The second reiteration of this chant is not only sung by Paris Paloma herself but also accompanied by a youth choir. This symbolizes the cycle of trauma, horrifyingly beginning in childhood and often first introduced within a child's own household. The final chorus is accompanied by the aforementioned chant, creating a powerful yet controlled showcase of seeping, raging anger. The song maintains its momentum until the very end, concluding abruptly with the final repetition of the lyric "You make me do too much labour."

In the accompanied music video, Paris Paloma herself portrays the persona from the song, seemingly depicted before her escape to the waters. The scene is set at the supper table shared by the persona and her male partner, with the latter dining first before her. The woman observes her partner attentively while singing along with the lyrics, waiting until she is allowed to eat. Instead of partaking in the meats in front of her, she selects the solitary pomegranate at the corner of her side of the table. Ignoring decorum, she voraciously gnaws at the pomegranate, prompting visible disgust from her male partner at her unkempt appearance. Momentarily averting his eyes, when he looks back, the woman has vanished—indicating she is already planning her escape. Pomegranates have long held significance in various societies, adorned with both similar and differing meanings, often symbolizing fertility and death (Bezzant, 2019). The use of the pomegranate as a fruit before the persona's escape in the music video can be interpreted with its two main connotations: fertility symbolizing the birth of the woman's freedom, and death representing the end of an abusive relationship dominated by the male partner.

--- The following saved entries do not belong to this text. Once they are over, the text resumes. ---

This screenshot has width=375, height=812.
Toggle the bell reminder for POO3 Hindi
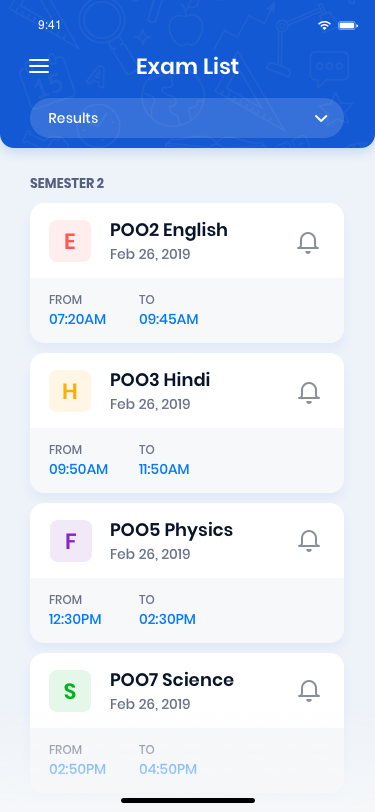click(309, 393)
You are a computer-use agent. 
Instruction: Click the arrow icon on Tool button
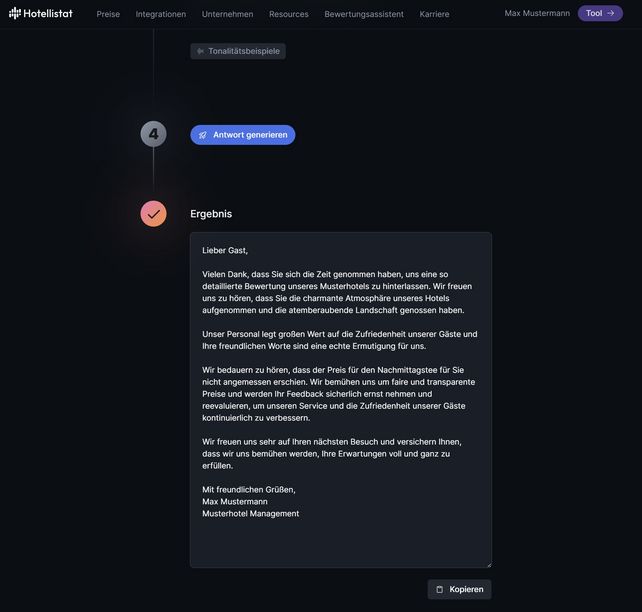click(x=611, y=13)
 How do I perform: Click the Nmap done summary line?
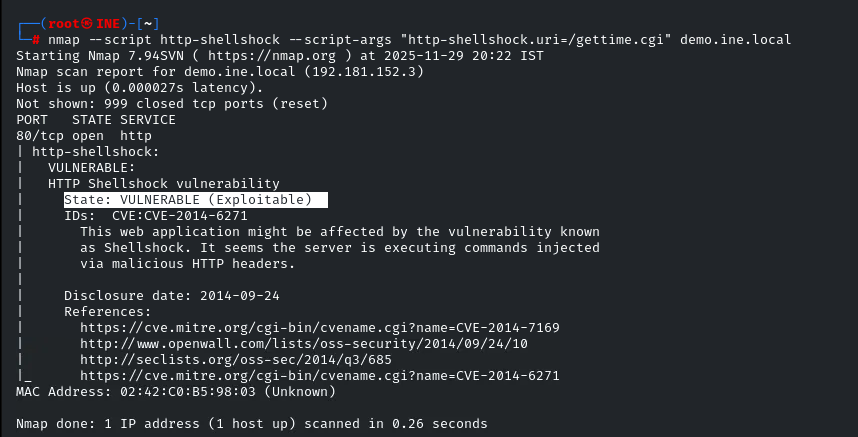(251, 424)
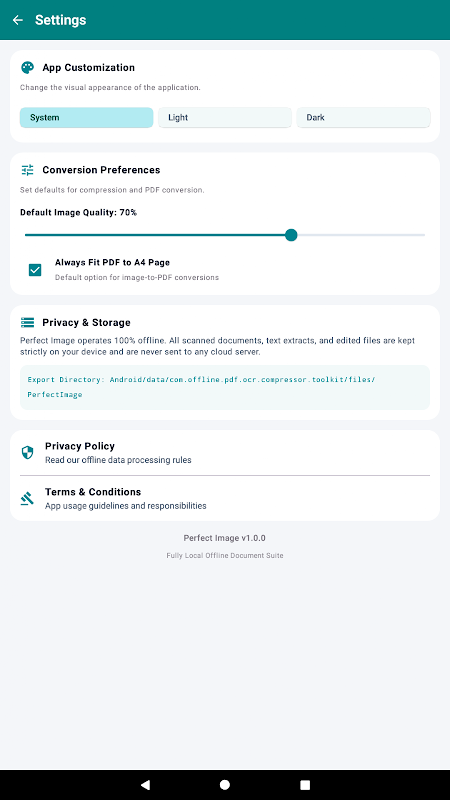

Paris Paloma's lyricism displays remarkable potential in its adept handling of the subjects she opts to address. The succinct yet impactful nature of each line unveils a broader, more harrowing reality for women, both in history and in modern times. Her songs serve as a voice not only for the past and present struggles but also for the ongoing journey toward gender equality. Through her songwriting and voice, Paloma reaches out to younger generations, reminding them that despite appearances, the feminist fight is far from over. That anger as an emotion not to be shunned, but to be acknowledged and listened to.


About the Writer

A. L. Sarino is an emerging writer hailing from the Philippines. Aside from reading as a daily ritual, they take an interest in discussing prevailing social structures and injustices through literary film analysis. They study Creative Writing at the Philippine High School for the Arts and serve as a general editor at The Trailblazer Literary Magazine. Sa Ngalan ng Gula-gulanit na Gunita is their first published book. They can be found on Instagram at @a.l.sarino.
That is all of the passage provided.